News Release

Noninvasive cardiac T-Wave test

May identify best patient candidates for ICD implant

Peer-Reviewed Publication

American College of Cardiology

Patients who experience abnormal heart rhythm, known as arrhythmia, are often treated with an implantable cardioverter defibrillator (ICD), which is used to correct the abnormal rhythmic episodes. However, not all patients will benefit from the implant, and researchers are seeking improved methods to identify – within a group of potential candidates – those patients who are most likely to respond successfully to the ICD, as well as those who are unlikely to benefit from the intervention.

According to a study presented today at the American College of Cardiology's 56th Annual Scientific Session, a new test called an abnormal T-Wave Alternans (TWA) test may be able to identify heart failure patients with stage II and III nonischemic cardiomyopathy (defining moderate levels of heart muscle tissue damage), who are likely to benefit from the use of an ICD. ACC.07 is the premier cardiovascular medical meeting, bringing together cardiologists and cardiovascular specialists to further breakthroughs in cardiovascular medicine.

A TWA test is a non-invasive measure of the heart's electrical activity, usually performed during an exercise test. The presence of alternating patterns of the T-wave (a component of the electrocardiogram) is considered abnormal and thereby identifies individuals at a higher risk of life-threatening arrhythmias. The study, known as ALPHA (T-wave ALternans in Patients with Heart fAilure Trial), was conducted among 446 stage II and III heart failure patients with cardiomyopathy of nonischemic origin (with normal or near normal coronary arteries), all of whom had left ventricle ejection fraction of less than 40 percent and no previous malignant arrhythmias. The patients underwent a TWA test and were followed for 18 to 24 months to assess the combined rates of cardiac death plus life-threatening arrhythmias, as well as rates of total mortality and of sudden death plus life-threatening arrhythmias.

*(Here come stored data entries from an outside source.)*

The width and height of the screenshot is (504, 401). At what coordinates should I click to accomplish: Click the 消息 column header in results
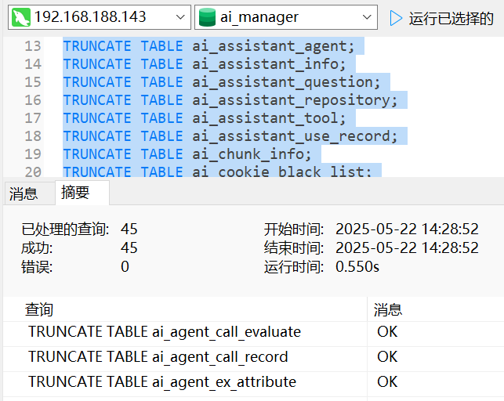click(388, 310)
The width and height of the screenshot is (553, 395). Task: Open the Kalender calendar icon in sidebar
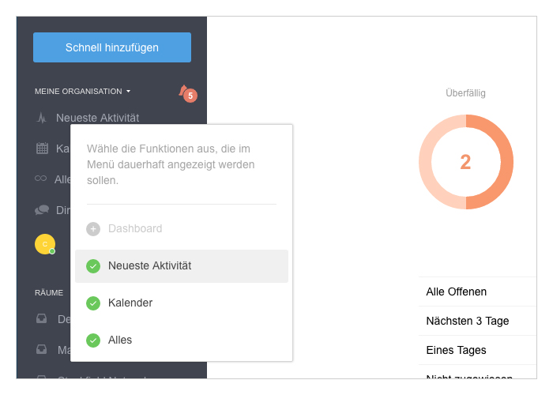43,149
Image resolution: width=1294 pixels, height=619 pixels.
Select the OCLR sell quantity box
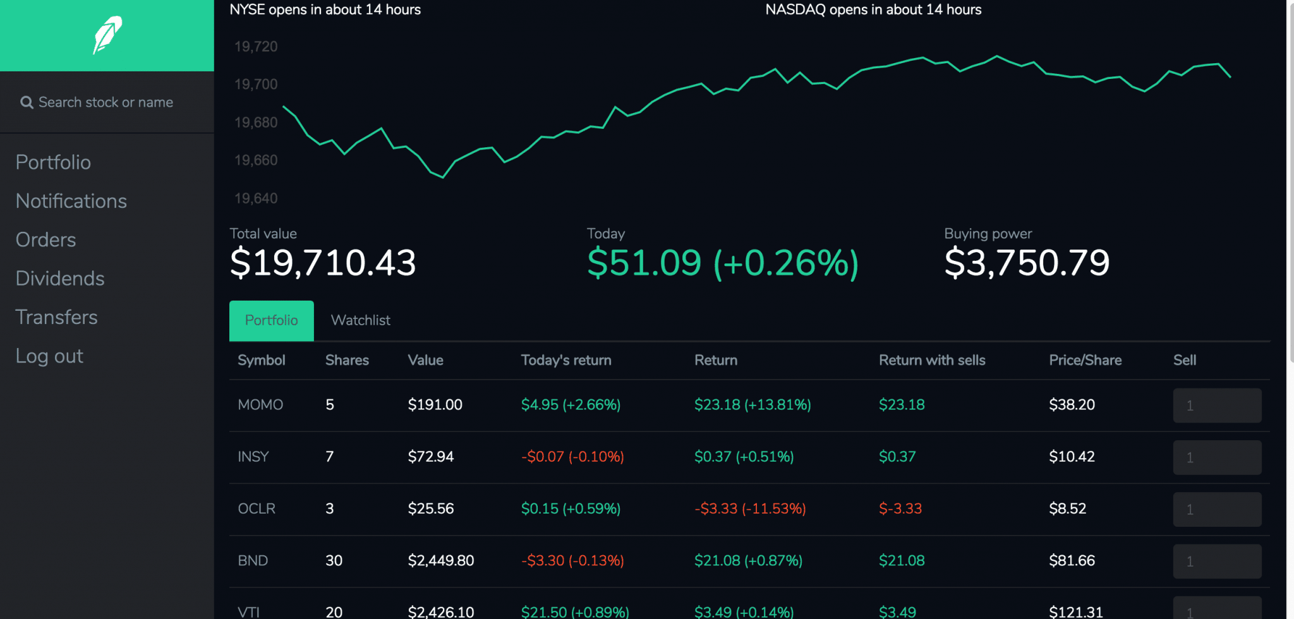1216,509
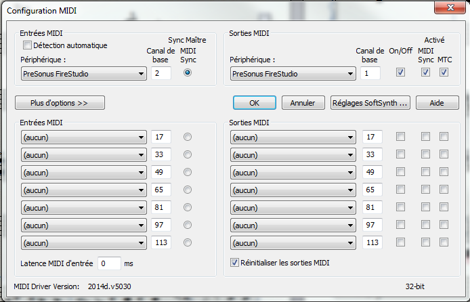Image resolution: width=470 pixels, height=302 pixels.
Task: Open the output Périphérique PreSonus FireStudio dropdown
Action: point(293,73)
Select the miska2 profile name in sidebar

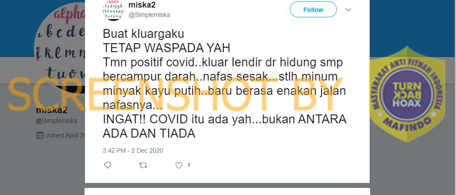52,110
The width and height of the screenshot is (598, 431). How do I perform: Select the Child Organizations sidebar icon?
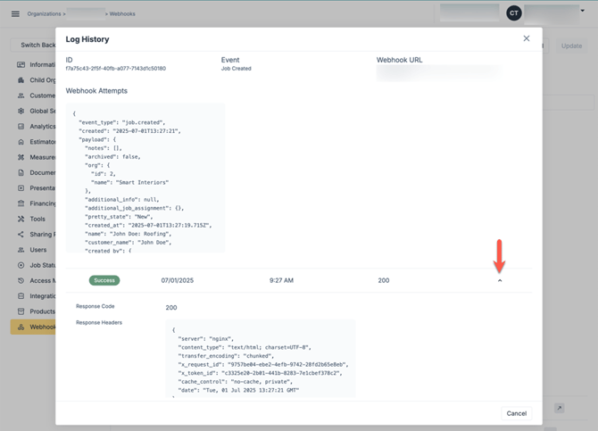(x=21, y=80)
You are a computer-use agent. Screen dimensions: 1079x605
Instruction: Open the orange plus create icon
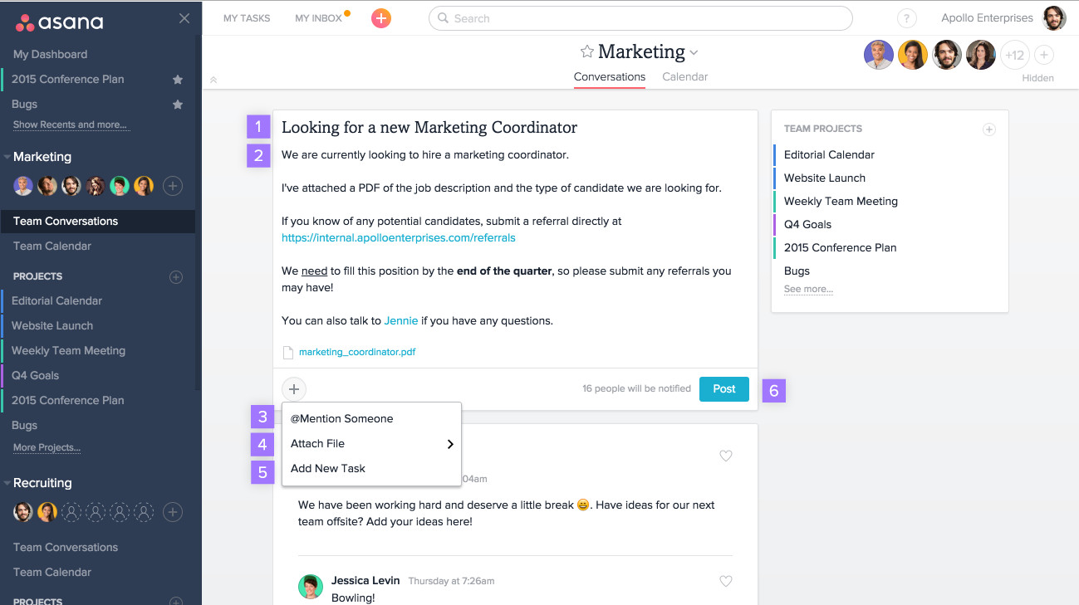(380, 17)
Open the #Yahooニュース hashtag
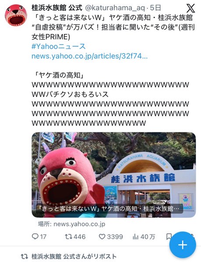The height and width of the screenshot is (262, 201). pos(58,46)
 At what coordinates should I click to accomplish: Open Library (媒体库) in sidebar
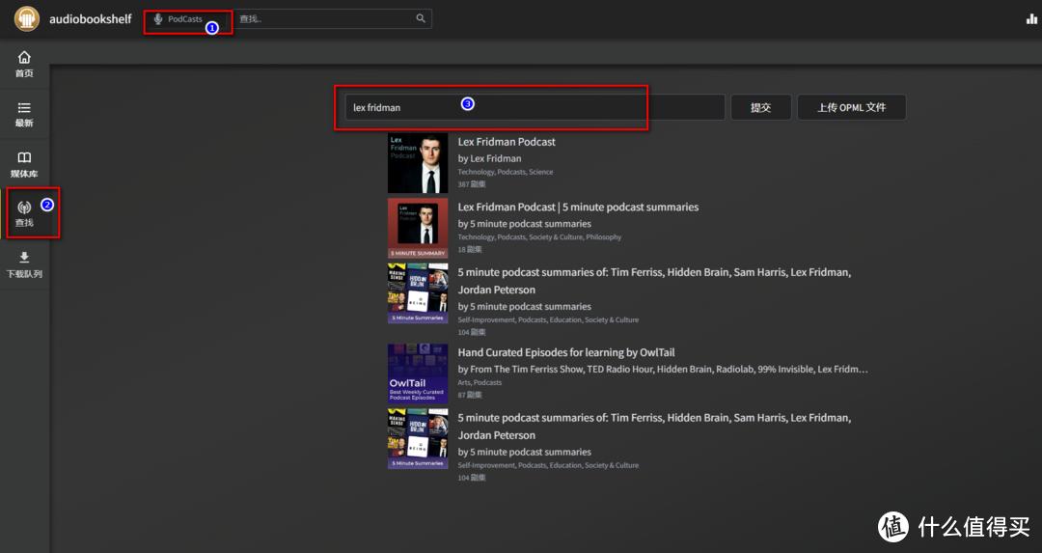(24, 164)
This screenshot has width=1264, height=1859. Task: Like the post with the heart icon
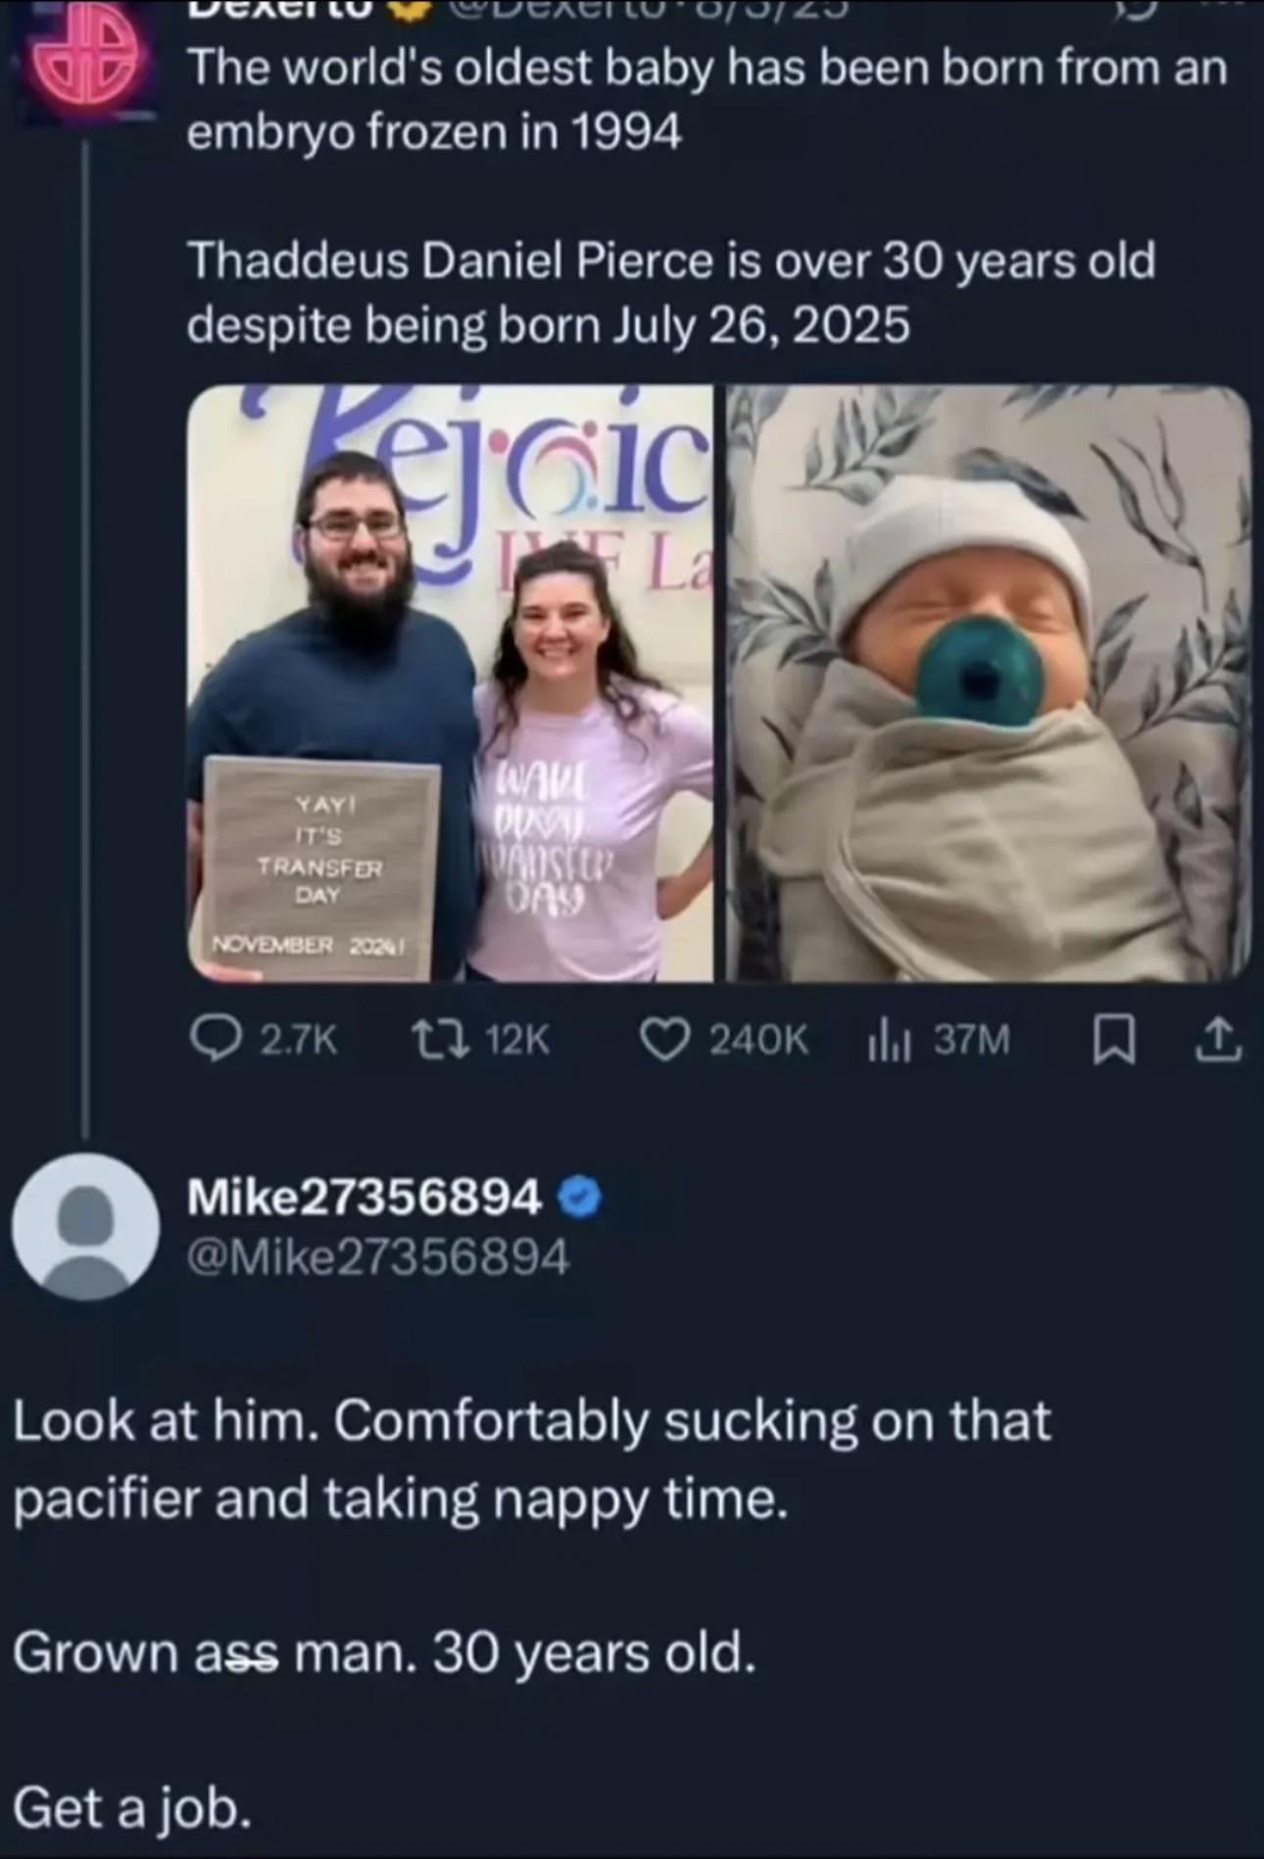tap(664, 1040)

The prognostic value of TWA among the study participants suggests that patients with an abnormal TWA test (65 % of patients) have a four-fold higher risk (HR=4.0) of cardiac death and life-threatening arrhythmias. The study also demonstrated that stage II and III nonischemic cardiomyopathy patients with a normal TWA test (35 % of patients) have a very good prognosis and are therefore unlikely to benefit from an ICD.

“The ability to determine if heart failure patients are at high risk of life-threatening arrhythmias is essential to determining the best method of treatment, including the option of using an ICD or maintaining pharmacologic therapy. The predictive value of a TWA test among this population demonstrated accuracy in identifying high-risk patients that will likely see benefit from an ICD device,” said Gaetano M De Ferrari, M.D., of the Department of Cardiology of the San Matteo Hospital in Pavia, Italy, and contributing author of the study. “Presently, all patients with stage II and III disease with left ventricle ejection fraction of less than 35 percent are considered candidates to an ICD. The ALPHA study strongly suggests that one third of these patients will have a normal TWA test and will not benefit from the ICD. Knowing this, we are able to better treat the two thirds of patients that really need the device.”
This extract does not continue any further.